As this is an exploratory exercise and somewhat informal, this kind of thinking and documentation is to be expected:

In the event that no group has a satisfactory response, I can provide this conservation of energy argument, which is the answer to our Big Question.

To formalize our learning about this, I distribute some thermal equilibrium notes. All students are thus supplied with the background necessary to predict equilibrium temperatures.

As a prelude to some guided practice, I work though one problem at the board, based on a common question from the simulation handout, to show how one would solve problems of these types. For some students, it is at this point that they will truly recognize the meaning of the equilibrium temperature - the *common final temperature* of the mixture.

30 minutes

For practice, I distribute a set of advanced calorimetry questions and ask students to work the odd-numbered problems first. These problems allow students the opportunity to practice the simplest versions of these questions - where the impact of the container is ignored. I encourage my students to compare their answers with one another and review their results with me. In this way, the learning is very self-paced and the class need not stop to review problems. Should I note a common misunderstanding, however, I do stop the activity and address the issue at the board. This is a key to formative assessment - precise and timely feedback based on ongoing observation of student work.

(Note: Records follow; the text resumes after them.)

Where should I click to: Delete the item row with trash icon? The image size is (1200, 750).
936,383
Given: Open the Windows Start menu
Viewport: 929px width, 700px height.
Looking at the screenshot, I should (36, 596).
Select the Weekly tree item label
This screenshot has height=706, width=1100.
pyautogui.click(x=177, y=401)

As students complete the odd-numbered questions, I ask them to consider the differences in the even-numbered questions. Here the impact of the containers must be considered. As we have done much thinking along these lines already, it is a simple extension to have THREE TERMS instead of just two in the conservation of energy equation. We can assume that the container and the water will share both initial and final temperatures.

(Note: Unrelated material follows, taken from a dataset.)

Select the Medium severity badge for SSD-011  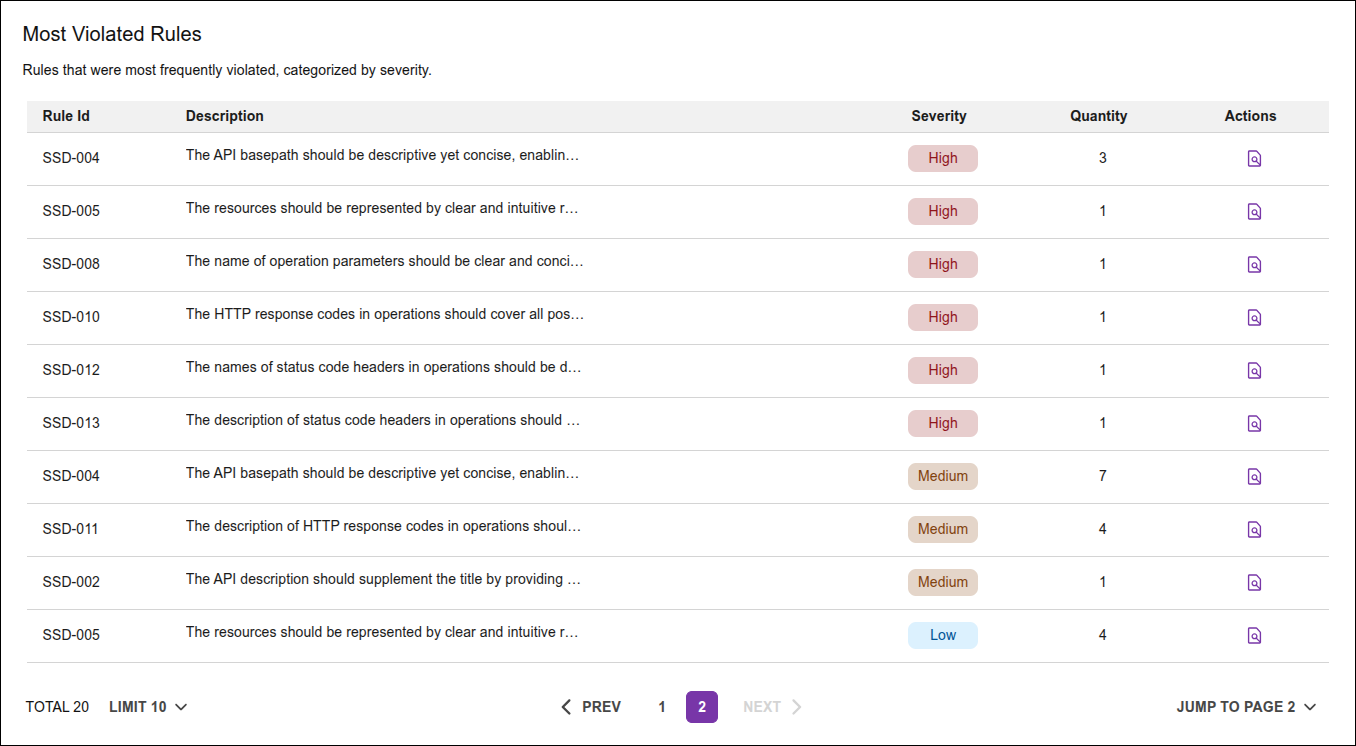click(942, 529)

This conversation happens in small groups and multiple times (for me) over the course of this practice time. It is important that the groups are ready for the conversation, a readiness that occurs once they've had some success with the simplest problems. I have found that introducing the extension too early can upset the sense of accomplishment. This is an example of "differentiation by readiness," as individual students work on the problems which are most relevant and valuable. In the next lesson, there will be some additional instruction that will bring all students to a common level of understanding.

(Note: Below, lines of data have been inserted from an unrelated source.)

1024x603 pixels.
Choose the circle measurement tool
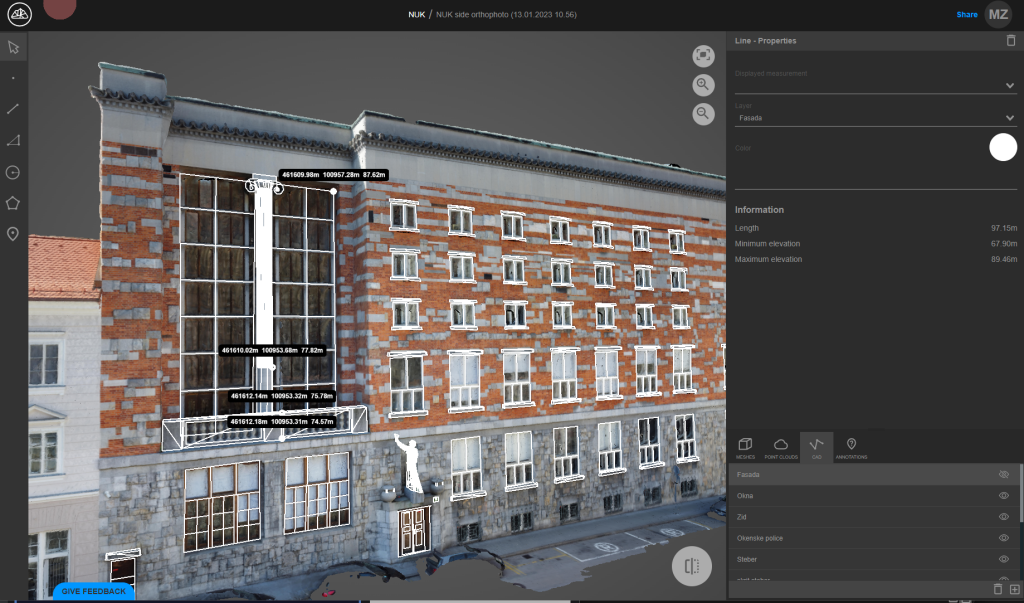14,172
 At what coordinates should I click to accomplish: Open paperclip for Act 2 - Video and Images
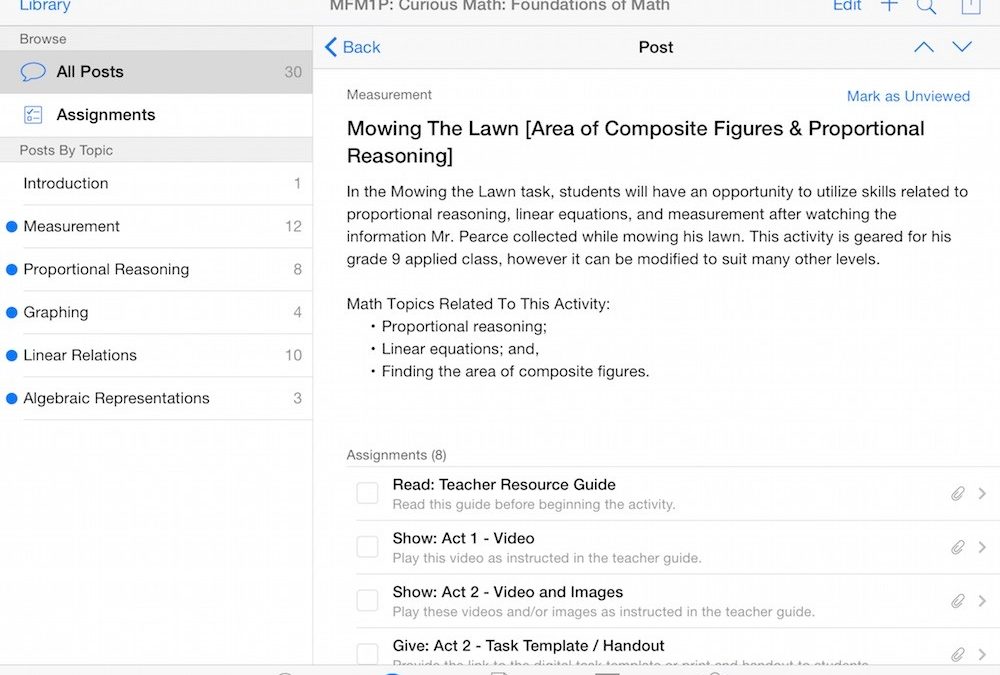[957, 601]
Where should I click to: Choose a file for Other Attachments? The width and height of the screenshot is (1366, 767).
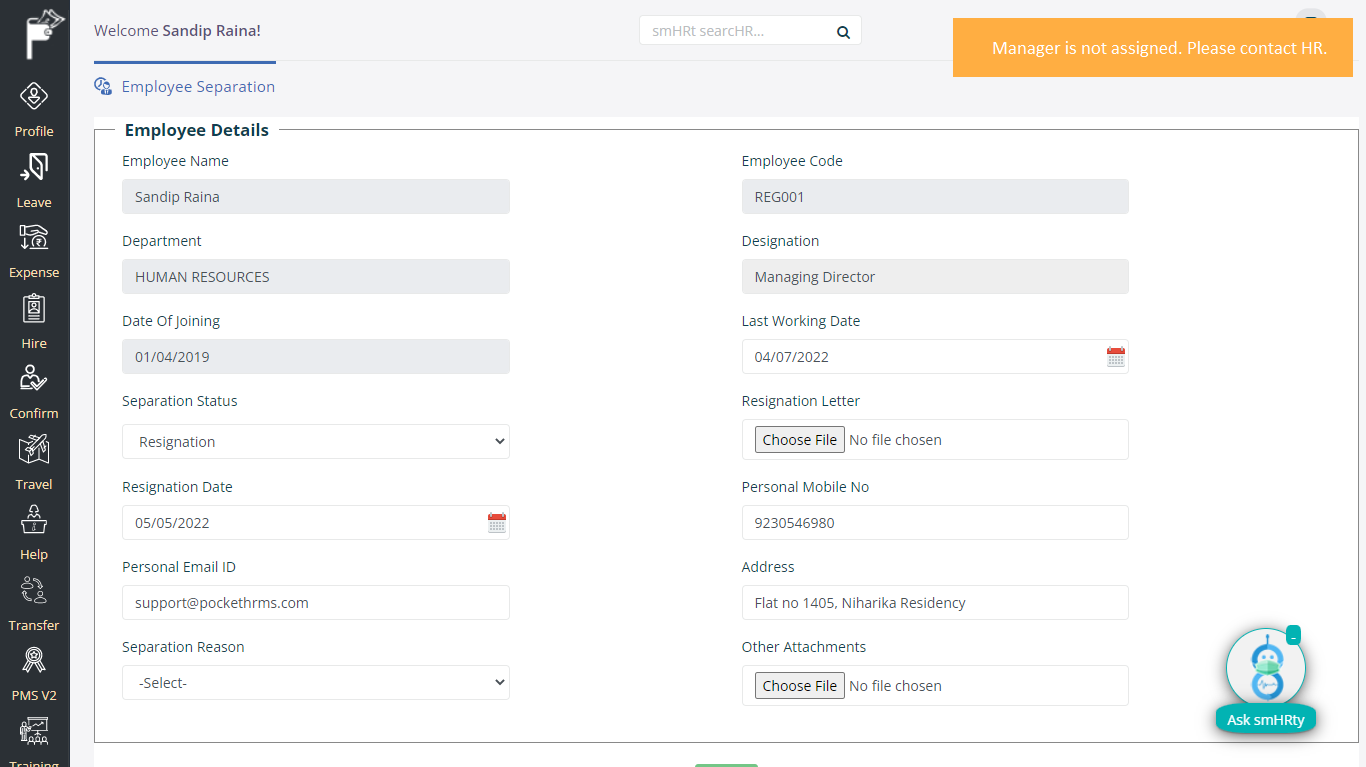pos(799,686)
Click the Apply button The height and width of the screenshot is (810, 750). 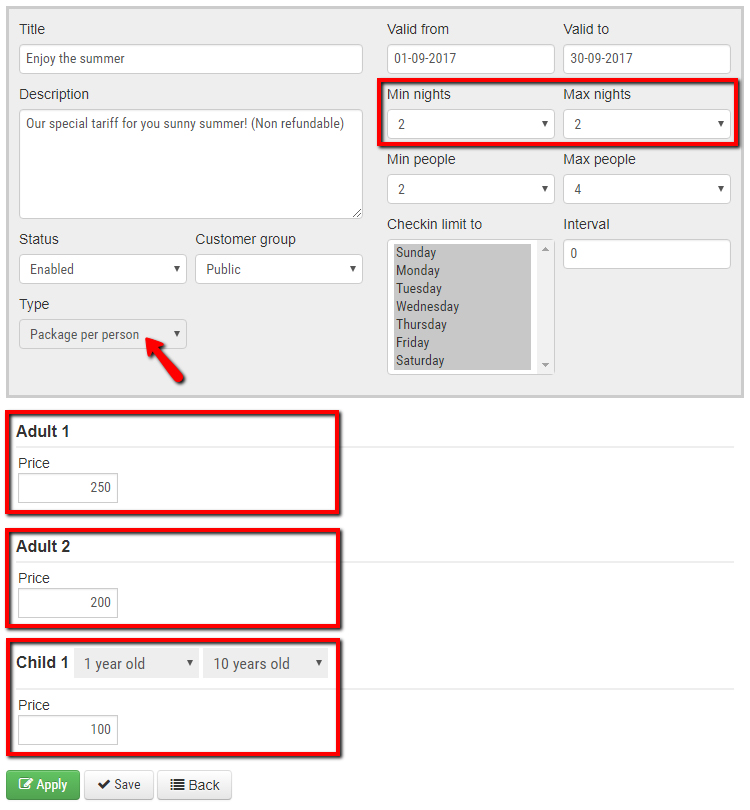tap(43, 785)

As the time for guided practice comes to a close, I hand out our next assignment called calorimetry summary questions. I give my students a week to complete these problems, encourage them to start early, and suggest that they seek assistance from me should they get stuck.

15 minutes

As a final assessment in this lesson, I'll have students take an open notes 1-question calorimetry quiz.

I use this technique frequently and my students quickly come to expect it and, often, request it!! There are some interesting elements to this which I'll share here:

1) Students get to choose the* lowest score out of 20* that they'd like to have count. If a student does not meet their personal threshold, I'll toss out the grade and give them an "exemption" in the grade book. This tends to diminish anxiety about "bombing the quiz" while simultaneously energizing the guided practice - knowing it's possible to get a 20/20 later in class provides an incentive for focused practice.

2) The single question is a simple variation on the kinds of problems we're doing on that day. In other words, the quiz question will mirror the guided practice questions.

3) It's remarkably quick to assess and I'll often have all quizzes graded before the end of class and can share the correct answer before students leave.

My goals are to collect a formative assessment of the group (how many showed mastery of this idea?) before the next class, to stimulate a focused guided practice session, and to do so with a very quick turnaround time for grading. The exercise, in no way, should feel like the traditional "pop quiz" which is often designed to catch students "napping." This is designed to catch students succeeding!